Estonian computer scientist (born 1981)

Ago Luberg (born 27 March 1983) is an Estonian computer scientist and educator at Tallinn University of Technology (TalTech). He has been featured in Estonian media as an expert commentator on the impact of artificial intelligence on work and education.

He has also been cited as the programme director for TalTech's informatics and artificial intelligence bachelor's-level curriculum, launched to train AI specialists for the Estonian labour market.

== Education ==
Luberg studied at Tallinn University of Technology.

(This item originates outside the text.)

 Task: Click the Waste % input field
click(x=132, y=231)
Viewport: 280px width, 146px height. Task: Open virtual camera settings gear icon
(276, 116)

In 2021, he defended a doctoral dissertation on consolidating crowd-sourced geo-tagged data for parameterized travel recommendations, supervised by Tanel Tammet.

== Career ==
ERR Novaator has described Luberg as the head of Tallinn University of Technology’s Applied Artificial Intelligence group (rakendusliku tehismõistuse töörühm).

Luberg has worked at TalTech in teaching and curriculum leadership roles, including as an informatics programme lead/manager in university communications and national media.

In 2025, Tööstusuudised.ee quoted Luberg in connection with launching TalTech’s informatics and artificial intelligence bachelor’s curriculum, describing a shortage of higher-level specialists able to develop and evaluate AI systems.

== Research ==
ERR Novaator has reported that Luberg’s doctoral work developed and evaluated algorithms for recommending sightseeing destinations using crowd-sourced geo-tagged data, and discussed his work with tourism recommendation systems (including designs and data integration for systems such as Sightsmap / Sightsplanner).

== Teaching and educational tooling ==
Luberg has contributed to engineering tooling used in programming education at TalTech; TalTech’s public technical documentation for automated testing infrastructure credits him as an author/copyright holder.

== Awards and recognition ==
In 2022, Luberg was nominated for Aasta õppejõud (Lecturer of the Year) at Estonia’s national Aasta õpetaja awards.

== Selected works ==
- Tammet, T.; Luberg, A.; Järv, P. (2013). "Sightsmap: Crowd-Sourced Popularity of the World Places." In Information and Communication Technologies in Tourism.
- Luberg, A. (2020). "Sights, titles and tags: mining a worldwide photo database for sightseeing." In Proceedings of WIMS 2020.